-- Start --
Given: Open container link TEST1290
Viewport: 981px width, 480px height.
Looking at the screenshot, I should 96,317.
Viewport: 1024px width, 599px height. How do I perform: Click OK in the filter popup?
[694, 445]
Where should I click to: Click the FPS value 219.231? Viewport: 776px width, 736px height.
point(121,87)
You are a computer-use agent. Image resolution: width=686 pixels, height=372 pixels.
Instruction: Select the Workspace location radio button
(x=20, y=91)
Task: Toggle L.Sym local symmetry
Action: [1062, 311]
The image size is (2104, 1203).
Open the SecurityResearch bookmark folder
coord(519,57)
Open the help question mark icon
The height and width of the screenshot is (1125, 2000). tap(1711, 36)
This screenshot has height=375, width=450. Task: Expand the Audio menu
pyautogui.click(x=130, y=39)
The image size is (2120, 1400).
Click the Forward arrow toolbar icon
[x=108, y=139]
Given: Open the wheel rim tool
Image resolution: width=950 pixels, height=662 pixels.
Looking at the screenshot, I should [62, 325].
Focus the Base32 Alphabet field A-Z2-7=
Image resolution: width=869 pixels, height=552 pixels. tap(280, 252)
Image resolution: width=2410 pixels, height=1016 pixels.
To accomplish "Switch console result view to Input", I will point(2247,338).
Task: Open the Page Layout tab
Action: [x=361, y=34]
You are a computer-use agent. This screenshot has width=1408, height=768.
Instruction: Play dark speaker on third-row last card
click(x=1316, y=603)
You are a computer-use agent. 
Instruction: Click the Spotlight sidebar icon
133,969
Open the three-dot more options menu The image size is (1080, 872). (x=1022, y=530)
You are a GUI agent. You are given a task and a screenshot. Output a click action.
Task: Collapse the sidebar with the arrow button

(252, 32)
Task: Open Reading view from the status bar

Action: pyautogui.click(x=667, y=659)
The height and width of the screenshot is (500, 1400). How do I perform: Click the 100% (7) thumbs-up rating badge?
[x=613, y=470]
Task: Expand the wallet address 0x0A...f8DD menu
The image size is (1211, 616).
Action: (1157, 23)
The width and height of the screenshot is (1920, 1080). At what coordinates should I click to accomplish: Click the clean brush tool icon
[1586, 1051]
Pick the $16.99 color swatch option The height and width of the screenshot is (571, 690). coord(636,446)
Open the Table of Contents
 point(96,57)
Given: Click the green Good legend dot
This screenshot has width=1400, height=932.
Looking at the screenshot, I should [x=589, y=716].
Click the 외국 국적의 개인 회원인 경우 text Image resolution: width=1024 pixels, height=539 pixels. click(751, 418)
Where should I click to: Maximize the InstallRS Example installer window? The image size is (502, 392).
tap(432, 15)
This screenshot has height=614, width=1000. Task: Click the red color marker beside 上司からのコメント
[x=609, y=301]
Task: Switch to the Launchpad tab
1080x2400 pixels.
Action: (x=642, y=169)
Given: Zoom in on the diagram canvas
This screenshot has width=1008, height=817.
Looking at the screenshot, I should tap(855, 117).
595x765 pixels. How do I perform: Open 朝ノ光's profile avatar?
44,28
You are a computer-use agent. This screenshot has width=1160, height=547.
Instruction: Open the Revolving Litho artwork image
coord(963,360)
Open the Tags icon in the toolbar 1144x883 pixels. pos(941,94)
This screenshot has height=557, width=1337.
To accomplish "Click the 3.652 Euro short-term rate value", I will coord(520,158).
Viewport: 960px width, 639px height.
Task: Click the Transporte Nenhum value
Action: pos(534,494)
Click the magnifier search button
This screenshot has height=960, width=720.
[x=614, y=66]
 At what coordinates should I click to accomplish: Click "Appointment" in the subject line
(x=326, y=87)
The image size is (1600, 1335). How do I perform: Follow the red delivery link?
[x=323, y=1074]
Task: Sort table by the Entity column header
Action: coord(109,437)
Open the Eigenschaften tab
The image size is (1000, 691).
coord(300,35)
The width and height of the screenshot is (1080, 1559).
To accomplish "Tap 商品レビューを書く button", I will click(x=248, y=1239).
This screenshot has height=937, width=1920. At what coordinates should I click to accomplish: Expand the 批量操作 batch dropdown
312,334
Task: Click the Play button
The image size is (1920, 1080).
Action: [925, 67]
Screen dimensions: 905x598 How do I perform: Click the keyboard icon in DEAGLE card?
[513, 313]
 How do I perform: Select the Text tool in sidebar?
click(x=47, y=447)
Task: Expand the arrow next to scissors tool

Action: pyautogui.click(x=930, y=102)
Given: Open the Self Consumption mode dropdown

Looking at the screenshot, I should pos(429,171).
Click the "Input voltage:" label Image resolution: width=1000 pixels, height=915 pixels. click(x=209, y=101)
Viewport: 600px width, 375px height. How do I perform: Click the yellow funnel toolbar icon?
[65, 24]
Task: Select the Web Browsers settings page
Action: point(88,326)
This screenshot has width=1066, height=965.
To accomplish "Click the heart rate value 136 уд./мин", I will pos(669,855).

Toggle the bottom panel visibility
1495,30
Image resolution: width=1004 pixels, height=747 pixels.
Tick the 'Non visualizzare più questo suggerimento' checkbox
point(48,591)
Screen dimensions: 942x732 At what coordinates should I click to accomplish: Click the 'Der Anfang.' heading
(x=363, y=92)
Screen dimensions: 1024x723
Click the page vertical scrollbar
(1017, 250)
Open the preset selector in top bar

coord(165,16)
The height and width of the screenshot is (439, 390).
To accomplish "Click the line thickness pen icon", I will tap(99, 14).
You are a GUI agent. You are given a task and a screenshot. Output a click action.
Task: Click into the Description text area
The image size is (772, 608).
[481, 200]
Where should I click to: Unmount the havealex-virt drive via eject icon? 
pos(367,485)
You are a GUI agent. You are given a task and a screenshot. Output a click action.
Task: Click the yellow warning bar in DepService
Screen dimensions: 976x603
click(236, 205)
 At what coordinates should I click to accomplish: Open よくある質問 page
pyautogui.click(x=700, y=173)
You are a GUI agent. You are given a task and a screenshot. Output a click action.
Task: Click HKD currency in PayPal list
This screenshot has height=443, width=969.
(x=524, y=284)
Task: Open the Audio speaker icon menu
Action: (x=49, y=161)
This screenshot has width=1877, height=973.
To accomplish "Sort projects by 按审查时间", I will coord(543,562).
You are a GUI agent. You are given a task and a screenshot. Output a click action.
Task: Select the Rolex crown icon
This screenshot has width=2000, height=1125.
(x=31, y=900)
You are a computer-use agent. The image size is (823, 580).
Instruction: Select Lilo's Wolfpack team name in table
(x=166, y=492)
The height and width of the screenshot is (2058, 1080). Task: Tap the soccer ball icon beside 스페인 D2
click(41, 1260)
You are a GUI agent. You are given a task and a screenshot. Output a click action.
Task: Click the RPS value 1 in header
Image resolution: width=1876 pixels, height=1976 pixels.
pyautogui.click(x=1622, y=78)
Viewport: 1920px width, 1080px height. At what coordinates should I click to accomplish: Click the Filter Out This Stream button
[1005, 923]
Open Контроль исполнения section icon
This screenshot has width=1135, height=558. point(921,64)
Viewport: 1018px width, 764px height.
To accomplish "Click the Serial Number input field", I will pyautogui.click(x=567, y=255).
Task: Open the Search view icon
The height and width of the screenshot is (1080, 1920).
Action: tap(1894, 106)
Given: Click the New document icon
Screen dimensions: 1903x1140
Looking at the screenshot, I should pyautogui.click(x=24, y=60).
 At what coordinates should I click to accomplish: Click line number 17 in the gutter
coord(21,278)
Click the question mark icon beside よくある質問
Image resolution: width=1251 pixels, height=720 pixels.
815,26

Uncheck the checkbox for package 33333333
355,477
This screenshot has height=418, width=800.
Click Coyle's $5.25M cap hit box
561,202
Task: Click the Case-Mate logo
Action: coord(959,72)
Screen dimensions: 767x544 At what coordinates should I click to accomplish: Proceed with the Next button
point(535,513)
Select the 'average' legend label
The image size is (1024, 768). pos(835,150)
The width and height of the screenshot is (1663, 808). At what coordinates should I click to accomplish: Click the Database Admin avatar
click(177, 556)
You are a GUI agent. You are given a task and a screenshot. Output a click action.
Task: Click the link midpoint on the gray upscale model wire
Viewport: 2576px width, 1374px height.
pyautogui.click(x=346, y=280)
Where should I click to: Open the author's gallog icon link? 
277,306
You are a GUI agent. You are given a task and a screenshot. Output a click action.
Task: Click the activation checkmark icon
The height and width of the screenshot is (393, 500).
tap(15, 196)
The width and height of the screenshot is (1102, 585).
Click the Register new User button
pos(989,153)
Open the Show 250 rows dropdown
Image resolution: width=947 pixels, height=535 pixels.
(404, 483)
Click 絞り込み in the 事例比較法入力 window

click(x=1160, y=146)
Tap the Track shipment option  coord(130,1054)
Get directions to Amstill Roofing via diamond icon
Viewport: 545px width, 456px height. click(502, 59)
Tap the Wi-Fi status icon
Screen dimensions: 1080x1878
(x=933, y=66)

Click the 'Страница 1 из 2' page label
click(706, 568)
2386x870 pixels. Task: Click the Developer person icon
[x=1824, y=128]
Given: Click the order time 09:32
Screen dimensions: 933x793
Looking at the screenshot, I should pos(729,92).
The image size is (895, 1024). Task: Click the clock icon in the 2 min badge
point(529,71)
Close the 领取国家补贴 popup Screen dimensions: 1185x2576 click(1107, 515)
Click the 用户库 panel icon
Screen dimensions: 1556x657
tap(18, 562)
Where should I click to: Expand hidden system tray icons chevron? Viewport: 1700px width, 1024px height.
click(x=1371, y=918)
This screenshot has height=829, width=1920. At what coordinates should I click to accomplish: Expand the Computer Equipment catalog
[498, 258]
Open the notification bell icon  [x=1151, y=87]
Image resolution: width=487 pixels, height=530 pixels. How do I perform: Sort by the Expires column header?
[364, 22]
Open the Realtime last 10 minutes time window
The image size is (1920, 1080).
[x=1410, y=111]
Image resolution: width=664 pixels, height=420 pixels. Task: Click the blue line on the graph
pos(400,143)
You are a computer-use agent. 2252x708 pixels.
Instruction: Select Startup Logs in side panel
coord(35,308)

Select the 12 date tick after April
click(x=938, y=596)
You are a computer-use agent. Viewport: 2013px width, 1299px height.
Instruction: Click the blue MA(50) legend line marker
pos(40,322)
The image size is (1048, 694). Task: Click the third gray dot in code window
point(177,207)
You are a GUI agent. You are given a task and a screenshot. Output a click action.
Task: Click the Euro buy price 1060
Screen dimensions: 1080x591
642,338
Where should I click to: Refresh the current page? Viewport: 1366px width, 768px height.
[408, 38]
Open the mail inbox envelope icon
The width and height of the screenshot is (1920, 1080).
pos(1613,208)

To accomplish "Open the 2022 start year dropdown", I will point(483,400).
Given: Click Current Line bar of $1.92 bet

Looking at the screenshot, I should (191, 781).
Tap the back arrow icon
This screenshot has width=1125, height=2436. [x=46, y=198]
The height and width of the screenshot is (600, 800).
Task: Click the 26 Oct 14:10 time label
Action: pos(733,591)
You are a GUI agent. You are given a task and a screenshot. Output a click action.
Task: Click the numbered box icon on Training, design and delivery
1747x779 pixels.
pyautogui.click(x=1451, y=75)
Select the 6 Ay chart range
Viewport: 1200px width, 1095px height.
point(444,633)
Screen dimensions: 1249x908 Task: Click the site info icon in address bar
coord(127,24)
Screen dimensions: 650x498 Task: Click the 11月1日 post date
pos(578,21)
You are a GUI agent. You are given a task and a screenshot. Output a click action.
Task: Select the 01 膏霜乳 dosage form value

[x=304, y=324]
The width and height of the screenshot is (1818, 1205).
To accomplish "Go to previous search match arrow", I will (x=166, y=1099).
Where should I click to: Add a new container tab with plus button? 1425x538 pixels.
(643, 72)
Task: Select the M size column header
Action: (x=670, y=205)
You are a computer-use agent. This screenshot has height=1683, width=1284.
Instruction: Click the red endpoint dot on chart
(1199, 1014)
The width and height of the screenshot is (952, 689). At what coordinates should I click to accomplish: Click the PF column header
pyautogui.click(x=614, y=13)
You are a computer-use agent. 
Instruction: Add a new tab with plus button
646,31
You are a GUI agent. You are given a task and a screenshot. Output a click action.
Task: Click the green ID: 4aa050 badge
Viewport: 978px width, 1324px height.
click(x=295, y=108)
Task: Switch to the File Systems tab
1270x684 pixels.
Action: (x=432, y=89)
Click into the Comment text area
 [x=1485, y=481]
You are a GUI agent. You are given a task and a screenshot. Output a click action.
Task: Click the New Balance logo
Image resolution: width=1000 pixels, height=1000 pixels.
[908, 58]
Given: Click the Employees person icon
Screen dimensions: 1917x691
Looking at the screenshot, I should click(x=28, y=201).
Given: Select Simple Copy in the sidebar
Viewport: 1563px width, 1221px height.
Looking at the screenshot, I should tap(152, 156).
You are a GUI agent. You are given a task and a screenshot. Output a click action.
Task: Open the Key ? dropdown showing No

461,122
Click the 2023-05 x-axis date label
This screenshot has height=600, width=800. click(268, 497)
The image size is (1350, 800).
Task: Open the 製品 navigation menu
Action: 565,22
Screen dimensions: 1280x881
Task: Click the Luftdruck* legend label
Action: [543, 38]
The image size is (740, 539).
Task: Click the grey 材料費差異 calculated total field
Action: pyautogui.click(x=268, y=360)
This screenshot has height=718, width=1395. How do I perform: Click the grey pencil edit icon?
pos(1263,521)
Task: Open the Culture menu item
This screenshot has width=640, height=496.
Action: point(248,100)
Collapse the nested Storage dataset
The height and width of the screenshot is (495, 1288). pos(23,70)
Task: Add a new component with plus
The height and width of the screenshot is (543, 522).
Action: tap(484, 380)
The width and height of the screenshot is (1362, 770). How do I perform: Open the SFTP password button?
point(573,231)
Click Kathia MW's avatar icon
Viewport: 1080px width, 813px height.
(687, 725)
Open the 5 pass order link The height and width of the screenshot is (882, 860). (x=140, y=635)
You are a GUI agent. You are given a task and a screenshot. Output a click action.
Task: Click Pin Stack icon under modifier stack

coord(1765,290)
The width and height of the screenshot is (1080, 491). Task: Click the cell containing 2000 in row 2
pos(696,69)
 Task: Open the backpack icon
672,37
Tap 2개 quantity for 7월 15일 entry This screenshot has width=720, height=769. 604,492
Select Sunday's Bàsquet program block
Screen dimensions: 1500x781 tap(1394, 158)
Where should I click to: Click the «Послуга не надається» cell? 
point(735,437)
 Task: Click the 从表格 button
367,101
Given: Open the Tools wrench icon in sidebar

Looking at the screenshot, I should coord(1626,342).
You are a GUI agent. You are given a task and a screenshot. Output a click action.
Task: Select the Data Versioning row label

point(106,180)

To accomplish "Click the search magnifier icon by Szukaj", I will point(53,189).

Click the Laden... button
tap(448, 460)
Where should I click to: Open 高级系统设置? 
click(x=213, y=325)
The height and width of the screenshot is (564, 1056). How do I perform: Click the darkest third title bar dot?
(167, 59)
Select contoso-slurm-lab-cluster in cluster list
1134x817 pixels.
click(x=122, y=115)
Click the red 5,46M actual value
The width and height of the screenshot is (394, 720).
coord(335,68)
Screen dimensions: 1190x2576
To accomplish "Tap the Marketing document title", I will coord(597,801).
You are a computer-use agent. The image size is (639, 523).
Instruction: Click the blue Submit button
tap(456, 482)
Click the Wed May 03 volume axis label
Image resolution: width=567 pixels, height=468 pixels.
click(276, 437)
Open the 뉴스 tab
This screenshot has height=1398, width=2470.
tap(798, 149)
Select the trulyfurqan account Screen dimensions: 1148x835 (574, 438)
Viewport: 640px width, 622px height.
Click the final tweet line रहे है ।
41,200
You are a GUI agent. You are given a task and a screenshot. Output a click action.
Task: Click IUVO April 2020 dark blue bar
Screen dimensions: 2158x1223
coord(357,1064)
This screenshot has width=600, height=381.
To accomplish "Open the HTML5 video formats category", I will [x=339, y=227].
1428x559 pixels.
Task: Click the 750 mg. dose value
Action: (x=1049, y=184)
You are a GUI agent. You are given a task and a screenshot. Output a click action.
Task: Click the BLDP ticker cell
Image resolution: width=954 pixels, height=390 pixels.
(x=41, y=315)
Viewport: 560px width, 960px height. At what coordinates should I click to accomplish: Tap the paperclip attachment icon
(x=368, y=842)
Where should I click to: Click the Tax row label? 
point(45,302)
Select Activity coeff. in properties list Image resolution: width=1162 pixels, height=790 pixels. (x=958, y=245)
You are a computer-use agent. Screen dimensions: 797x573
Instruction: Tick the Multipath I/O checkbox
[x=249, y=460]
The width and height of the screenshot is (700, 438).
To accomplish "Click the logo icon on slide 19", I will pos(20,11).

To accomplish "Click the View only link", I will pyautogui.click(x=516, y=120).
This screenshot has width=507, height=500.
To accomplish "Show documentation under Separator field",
-- End --
■ Required task ■
Please put the lines of the listing, from the line with "You are a computer-use agent. The image size is (639, 523)." up to and including its last line, into a numbered list with blank lines omitted.

■ Answer to this task ■
1. You are a computer-use agent. The image size is (639, 523).
2. Instruction: Click the blue Submit button
3. tap(456, 482)
4. Click the Wed May 03 volume axis label
5. Image resolution: width=567 pixels, height=468 pixels.
6. click(276, 437)
7. Open the 뉴스 tab
8. This screenshot has height=1398, width=2470.
9. tap(798, 149)
10. Select the trulyfurqan account Screen dimensions: 1148x835 (574, 438)
11. Viewport: 640px width, 622px height.
12. Click the final tweet line रहे है ।
13. 41,200
14. You are a GUI agent. You are given a task and a screenshot. Output a click action.
15. Task: Click IUVO April 2020 dark blue bar
16. Screen dimensions: 2158x1223
17. coord(357,1064)
18. This screenshot has width=600, height=381.
19. To accomplish "Open the HTML5 video formats category", I will [x=339, y=227].
20. 1428x559 pixels.
21. Task: Click the 750 mg. dose value
22. Action: (x=1049, y=184)
23. You are a GUI agent. You are given a task and a screenshot. Output a click action.
24. Task: Click the BLDP ticker cell
25. Image resolution: width=954 pixels, height=390 pixels.
26. (x=41, y=315)
27. Viewport: 560px width, 960px height. At what coordinates should I click to accomplish: Tap the paperclip attachment icon
28. (x=368, y=842)
29. Where should I click to: Click the Tax row label? 
30. point(45,302)
31. Select Activity coeff. in properties list Image resolution: width=1162 pixels, height=790 pixels. (x=958, y=245)
32. You are a computer-use agent. Screen dimensions: 797x573
33. Instruction: Tick the Multipath I/O checkbox
34. [x=249, y=460]
35. The width and height of the screenshot is (700, 438).
36. To accomplish "Click the logo icon on slide 19", I will pos(20,11).
37. To accomplish "Click the View only link", I will pyautogui.click(x=516, y=120).
38. This screenshot has width=507, height=500.
39. To accomplish "Show documentation under Separator field",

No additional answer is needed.